The same Power electronic system will subsequently be simulated in MATLAB/SIMULINK for designing the control loops. At that stage the designer may use very simple models for switches ignoring all the details of device switching. She may even replace the switched Power electronic system by its state space averaged model or by some other averaged model for designing the control loops with the help of SIMULINK.

It is not that details of switching waveforms can not be obtained from SIMULINK. It is not that control loops can not be simulated in PSPICE. In fact, an expert can simulate everything about a Power electronic system in PSPICE. She can do that in MATLAB/SIMULINK too. For that matter, she may do that better with C++ programming language. The choice simulation tool for simulating a Power electronic system is secondary to a thorough understanding of principles of operation of the Power electronic system and clarity as to the objectives of simulation.

Four broad categories of objectives can be thought of in this context.

Fig. 1 below shows a DC-DC Buck Converter with two stray wiring inductances, series resistance of buck inductor, series resistance of capacitor and device capacitances identified. The load is a resistor. The device capacitances and wiring inductances have profound influence on the switching behaviour of the converter. The parasitic resistances in inductor and capacitor affect efficiency of the converter and the damping during transient conditions. However, all these effects may be ignored in a first level model of the converter to be used to explain the principle of operation of Buck converter to a learner.

Fig.1 A DC-DC Buck Converter with stray inductances and device capacitances shown.

The circuit to be used to explain the basic principle of Buck Converter is shown in Fig.2. The switch in this circuit is ideal and the diode in the circuit is ideal.

Fig. 2 Ideal Buck Converter

The waveforms of various voltages and currents in this circuit can be derived analytically and the relation between the steady-state average output voltage and the input voltage may be derived easily by applying circuit theory relations. A simulation tool is quite unnecessary at this level even for instructional purposes. In fact, using simulation on this circuit in order to understand how this circuit works will be wrong pedagogy.

The switch current in this circuit will be piece-wise linear. The switched voltage across D will be rectangular. The inductor current and capacitor current will be piece-wise linear. Output voltage will contain a DC component and ripple component.

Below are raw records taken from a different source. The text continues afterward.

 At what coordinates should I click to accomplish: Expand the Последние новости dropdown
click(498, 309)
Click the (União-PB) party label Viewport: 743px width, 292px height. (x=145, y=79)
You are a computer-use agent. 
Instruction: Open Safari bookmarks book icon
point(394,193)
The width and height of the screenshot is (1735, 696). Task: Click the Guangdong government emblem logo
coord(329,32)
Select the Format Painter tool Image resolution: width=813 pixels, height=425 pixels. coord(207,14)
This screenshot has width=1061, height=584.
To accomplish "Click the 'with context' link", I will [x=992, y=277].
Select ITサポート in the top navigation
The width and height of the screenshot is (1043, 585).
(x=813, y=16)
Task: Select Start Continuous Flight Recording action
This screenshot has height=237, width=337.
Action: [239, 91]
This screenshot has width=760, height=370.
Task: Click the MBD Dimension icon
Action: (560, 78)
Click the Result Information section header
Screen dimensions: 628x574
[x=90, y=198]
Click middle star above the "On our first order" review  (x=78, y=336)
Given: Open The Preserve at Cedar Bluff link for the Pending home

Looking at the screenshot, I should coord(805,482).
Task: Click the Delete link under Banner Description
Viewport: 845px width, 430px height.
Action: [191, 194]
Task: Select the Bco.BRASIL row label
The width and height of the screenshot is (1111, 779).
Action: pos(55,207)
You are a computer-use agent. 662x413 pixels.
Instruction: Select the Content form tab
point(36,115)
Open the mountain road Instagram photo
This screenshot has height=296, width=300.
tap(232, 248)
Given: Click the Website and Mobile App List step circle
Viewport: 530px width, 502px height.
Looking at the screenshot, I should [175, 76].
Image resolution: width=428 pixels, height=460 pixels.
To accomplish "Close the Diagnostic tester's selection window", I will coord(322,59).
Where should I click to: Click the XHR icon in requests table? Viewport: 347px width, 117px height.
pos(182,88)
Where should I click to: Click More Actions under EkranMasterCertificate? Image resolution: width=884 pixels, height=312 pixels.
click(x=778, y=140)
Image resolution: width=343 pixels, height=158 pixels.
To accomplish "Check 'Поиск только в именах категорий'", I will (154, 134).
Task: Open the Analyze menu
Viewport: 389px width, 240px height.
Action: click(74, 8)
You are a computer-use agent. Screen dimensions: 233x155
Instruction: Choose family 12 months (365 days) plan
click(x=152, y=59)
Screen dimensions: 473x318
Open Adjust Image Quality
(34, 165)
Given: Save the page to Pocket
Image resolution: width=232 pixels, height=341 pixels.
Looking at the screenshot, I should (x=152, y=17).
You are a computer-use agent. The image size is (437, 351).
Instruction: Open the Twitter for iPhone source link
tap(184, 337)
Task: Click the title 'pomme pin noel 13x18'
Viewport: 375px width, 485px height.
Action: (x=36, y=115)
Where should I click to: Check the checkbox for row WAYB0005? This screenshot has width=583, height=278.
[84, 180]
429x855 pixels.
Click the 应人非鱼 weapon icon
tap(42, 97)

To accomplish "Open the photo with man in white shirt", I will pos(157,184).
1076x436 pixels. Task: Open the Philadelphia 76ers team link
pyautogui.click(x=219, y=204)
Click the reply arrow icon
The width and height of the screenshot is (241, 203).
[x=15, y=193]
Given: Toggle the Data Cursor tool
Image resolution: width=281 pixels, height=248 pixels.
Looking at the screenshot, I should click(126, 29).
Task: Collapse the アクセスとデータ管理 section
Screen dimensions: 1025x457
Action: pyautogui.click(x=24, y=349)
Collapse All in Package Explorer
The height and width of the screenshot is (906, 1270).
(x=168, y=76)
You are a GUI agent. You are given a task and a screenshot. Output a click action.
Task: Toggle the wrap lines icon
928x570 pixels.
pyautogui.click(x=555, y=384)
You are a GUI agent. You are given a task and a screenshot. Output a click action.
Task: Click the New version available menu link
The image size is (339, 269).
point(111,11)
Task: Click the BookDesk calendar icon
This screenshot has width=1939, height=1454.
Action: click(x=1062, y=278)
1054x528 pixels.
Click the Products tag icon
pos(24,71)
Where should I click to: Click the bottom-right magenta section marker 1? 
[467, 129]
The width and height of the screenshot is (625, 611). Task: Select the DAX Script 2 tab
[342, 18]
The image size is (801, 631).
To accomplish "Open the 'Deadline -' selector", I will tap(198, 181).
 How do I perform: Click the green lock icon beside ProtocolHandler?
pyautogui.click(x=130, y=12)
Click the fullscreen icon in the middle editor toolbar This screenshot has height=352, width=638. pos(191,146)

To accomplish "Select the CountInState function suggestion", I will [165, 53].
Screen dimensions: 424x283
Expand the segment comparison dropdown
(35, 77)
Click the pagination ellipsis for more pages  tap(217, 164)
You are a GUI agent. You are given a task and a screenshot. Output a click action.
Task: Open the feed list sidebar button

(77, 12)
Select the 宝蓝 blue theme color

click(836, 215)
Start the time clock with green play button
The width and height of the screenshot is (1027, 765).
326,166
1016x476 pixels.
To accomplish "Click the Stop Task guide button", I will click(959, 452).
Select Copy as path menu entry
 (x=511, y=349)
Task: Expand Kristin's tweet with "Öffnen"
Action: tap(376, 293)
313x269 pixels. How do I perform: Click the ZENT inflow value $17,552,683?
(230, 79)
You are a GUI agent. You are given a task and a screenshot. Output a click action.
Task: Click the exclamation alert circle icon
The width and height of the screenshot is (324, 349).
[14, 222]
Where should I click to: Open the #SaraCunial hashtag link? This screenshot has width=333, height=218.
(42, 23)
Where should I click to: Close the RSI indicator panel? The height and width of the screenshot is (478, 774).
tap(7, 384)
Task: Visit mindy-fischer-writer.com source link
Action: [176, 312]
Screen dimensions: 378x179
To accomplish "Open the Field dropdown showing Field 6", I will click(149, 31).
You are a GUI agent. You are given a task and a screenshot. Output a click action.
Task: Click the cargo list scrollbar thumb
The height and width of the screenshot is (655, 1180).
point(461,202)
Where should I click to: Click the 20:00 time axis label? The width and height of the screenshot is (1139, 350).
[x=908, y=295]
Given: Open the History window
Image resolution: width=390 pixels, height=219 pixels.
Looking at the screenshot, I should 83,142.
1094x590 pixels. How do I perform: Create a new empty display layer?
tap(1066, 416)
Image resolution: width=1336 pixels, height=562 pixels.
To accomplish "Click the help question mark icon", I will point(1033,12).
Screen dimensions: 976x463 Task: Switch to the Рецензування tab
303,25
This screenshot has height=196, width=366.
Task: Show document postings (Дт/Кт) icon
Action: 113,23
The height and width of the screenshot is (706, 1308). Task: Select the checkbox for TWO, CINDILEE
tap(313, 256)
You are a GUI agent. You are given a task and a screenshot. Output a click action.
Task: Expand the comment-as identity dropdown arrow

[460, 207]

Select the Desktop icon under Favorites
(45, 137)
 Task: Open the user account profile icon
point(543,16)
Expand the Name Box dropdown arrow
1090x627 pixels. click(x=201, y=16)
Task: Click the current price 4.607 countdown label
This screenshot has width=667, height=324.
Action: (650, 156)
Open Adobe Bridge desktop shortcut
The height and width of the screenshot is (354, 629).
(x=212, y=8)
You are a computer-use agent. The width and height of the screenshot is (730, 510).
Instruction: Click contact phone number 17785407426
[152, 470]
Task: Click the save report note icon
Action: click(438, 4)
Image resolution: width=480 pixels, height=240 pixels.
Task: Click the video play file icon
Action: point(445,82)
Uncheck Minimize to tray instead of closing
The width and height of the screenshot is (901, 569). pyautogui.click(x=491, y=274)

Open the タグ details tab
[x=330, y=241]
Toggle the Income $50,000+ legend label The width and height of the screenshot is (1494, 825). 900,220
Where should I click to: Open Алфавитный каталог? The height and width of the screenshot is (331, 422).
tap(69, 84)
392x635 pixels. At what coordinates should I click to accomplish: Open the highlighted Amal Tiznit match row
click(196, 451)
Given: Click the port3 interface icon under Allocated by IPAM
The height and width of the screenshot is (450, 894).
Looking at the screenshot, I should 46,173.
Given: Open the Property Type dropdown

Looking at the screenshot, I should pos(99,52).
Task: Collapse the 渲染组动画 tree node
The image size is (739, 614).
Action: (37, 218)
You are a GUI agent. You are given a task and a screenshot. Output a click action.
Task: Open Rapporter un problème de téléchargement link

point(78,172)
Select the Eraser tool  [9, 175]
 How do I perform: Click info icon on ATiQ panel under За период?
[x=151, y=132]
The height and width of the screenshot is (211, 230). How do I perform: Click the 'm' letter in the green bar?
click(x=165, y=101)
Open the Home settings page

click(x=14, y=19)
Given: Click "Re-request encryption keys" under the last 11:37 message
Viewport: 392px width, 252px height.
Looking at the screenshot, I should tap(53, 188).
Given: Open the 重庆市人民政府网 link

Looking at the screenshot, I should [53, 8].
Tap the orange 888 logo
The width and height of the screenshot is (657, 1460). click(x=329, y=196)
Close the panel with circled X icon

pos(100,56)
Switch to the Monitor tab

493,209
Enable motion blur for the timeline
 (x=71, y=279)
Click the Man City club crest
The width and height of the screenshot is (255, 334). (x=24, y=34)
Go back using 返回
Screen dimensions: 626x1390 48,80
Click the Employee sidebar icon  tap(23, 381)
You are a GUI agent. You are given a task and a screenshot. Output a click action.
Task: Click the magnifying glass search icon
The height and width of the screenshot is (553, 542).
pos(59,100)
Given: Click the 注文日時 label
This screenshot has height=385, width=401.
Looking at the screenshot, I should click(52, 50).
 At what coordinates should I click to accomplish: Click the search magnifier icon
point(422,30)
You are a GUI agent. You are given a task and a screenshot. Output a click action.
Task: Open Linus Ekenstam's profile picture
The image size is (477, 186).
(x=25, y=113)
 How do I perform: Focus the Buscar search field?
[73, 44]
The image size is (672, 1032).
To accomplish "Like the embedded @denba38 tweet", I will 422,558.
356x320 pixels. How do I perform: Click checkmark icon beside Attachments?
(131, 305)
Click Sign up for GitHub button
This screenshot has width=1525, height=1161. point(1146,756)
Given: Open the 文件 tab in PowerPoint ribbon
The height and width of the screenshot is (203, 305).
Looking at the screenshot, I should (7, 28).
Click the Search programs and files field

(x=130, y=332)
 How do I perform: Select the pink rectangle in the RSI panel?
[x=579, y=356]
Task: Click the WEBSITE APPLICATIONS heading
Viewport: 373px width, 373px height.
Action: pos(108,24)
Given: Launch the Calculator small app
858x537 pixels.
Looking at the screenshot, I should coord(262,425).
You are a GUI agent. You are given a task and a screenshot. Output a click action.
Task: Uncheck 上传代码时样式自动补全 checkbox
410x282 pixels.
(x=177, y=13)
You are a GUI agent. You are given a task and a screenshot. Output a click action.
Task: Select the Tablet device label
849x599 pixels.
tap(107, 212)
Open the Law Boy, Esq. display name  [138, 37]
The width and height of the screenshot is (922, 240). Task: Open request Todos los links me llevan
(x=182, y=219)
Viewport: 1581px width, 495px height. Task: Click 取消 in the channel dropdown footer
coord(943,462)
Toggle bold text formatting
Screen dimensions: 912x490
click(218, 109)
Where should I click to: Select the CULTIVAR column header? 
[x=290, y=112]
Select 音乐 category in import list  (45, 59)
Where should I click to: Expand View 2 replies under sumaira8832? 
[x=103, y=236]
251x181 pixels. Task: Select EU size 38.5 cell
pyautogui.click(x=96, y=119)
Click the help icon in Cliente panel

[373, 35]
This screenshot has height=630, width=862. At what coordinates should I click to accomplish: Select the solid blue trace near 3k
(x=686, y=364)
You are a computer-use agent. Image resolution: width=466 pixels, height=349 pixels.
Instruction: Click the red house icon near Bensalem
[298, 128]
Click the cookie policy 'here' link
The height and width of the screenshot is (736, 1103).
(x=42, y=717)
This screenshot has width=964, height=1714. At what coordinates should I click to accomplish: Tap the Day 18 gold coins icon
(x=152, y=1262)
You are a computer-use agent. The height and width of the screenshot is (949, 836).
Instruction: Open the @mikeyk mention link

The second level model of Buck Converter for instructional purposes will include the series resistance of inductor and series resistance of capacitor. The switch will be modeled by a small resistor in ON condition and diode will be modeled by a battery of value equal to cut-in voltage in series with a small resistance representing the forward resistance of the diode. Now the inductor current waveform and switch current waveform will contain exponential waveform segments. The simple relation between input voltage and output voltage under continuous conduction mode (V_o = dV_in) will be affected by the resistor values. A simulation study with various values of these second order components will help the learner to know Buck Converter more closely. She can gain insight into the effect of ON-resistance of S, forward resistance of diode, parasitic resistances etc., on the regulation of output at various duty-ratio values. Simulation study can be used to prepare Vo vs V_in curves with duty ratio d and load resistance R_load as the parameters. Such curves will help her to estimate the range of duty-ratio variation needed to maintain a fixed output against a varying input and varying load. The range of duty-ratio variation required will be a direct indication of gain in the system.

The simulation of second level model can be done in PSPICE (or in any SPICE based circuit simulator) easily. It can be done in MATLAB by using MATLAB commands alone. It can be done in SIMULINK by modeling the differential equations of the system by employing standard SIMULINK blocks. And it can be done in SIMULINK along with Power System Block Set (PSB).

In the case of SPICE-based simulation, the schematics editor of simulation program will be used to draw the circuit. The Simulation Software in the simulator prepares the network equations of the circuit using Nodal Analysis or Modified Nodal Analysis. These equations will be non-linear differential equations in general. The Equation Solver in Simulation Software solves these equations numerically using a variable time-step integration algorithm. The post-processing module of the simulator allows visualisation and analysis of simulation results.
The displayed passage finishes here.